:: How to complete this task ::
Write out all of the entries exactly, please.

Segment Open

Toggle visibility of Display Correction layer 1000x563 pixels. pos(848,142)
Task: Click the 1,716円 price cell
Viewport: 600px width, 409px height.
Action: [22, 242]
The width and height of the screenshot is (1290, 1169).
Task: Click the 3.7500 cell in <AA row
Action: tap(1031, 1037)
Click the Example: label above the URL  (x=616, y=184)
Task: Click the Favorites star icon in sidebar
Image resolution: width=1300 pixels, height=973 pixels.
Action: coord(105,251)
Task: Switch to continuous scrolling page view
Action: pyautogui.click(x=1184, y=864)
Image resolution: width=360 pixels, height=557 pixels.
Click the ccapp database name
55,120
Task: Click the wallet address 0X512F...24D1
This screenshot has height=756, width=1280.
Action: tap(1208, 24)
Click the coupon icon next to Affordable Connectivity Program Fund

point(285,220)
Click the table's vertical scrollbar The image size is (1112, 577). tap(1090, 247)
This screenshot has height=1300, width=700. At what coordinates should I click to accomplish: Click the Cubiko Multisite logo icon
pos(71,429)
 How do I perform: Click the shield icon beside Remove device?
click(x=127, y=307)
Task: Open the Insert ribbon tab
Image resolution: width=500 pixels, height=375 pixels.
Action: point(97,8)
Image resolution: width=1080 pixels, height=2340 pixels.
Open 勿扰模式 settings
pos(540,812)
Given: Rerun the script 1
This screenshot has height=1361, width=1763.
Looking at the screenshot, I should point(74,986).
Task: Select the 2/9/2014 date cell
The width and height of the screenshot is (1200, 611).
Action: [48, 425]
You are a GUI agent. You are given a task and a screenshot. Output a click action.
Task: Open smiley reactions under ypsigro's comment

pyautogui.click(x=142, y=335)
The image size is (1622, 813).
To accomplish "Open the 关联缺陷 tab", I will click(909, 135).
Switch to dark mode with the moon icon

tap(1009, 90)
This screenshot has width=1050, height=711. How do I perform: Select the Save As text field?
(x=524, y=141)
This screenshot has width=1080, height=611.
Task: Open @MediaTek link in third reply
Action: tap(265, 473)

Segment Closed

:: Exercise output ::
Toggle visibility of Display Correction layer 1000x563 pixels. pos(848,142)
Task: Click the 1,716円 price cell
Viewport: 600px width, 409px height.
Action: [22, 242]
The width and height of the screenshot is (1290, 1169).
Task: Click the 3.7500 cell in <AA row
Action: tap(1031, 1037)
Click the Example: label above the URL  (x=616, y=184)
Task: Click the Favorites star icon in sidebar
Image resolution: width=1300 pixels, height=973 pixels.
Action: coord(105,251)
Task: Switch to continuous scrolling page view
Action: pyautogui.click(x=1184, y=864)
Image resolution: width=360 pixels, height=557 pixels.
Click the ccapp database name
55,120
Task: Click the wallet address 0X512F...24D1
This screenshot has height=756, width=1280.
Action: tap(1208, 24)
Click the coupon icon next to Affordable Connectivity Program Fund

point(285,220)
Click the table's vertical scrollbar The image size is (1112, 577). tap(1090, 247)
This screenshot has height=1300, width=700. At what coordinates should I click to accomplish: Click the Cubiko Multisite logo icon
pos(71,429)
 How do I perform: Click the shield icon beside Remove device?
click(x=127, y=307)
Task: Open the Insert ribbon tab
Image resolution: width=500 pixels, height=375 pixels.
Action: point(97,8)
Image resolution: width=1080 pixels, height=2340 pixels.
Open 勿扰模式 settings
pos(540,812)
Given: Rerun the script 1
This screenshot has height=1361, width=1763.
Looking at the screenshot, I should point(74,986).
Task: Select the 2/9/2014 date cell
The width and height of the screenshot is (1200, 611).
Action: [48, 425]
You are a GUI agent. You are given a task and a screenshot. Output a click action.
Task: Open smiley reactions under ypsigro's comment

pyautogui.click(x=142, y=335)
The image size is (1622, 813).
To accomplish "Open the 关联缺陷 tab", I will click(909, 135).
Switch to dark mode with the moon icon

tap(1009, 90)
This screenshot has width=1050, height=711. How do I perform: Select the Save As text field?
(x=524, y=141)
This screenshot has width=1080, height=611.
Task: Open @MediaTek link in third reply
Action: tap(265, 473)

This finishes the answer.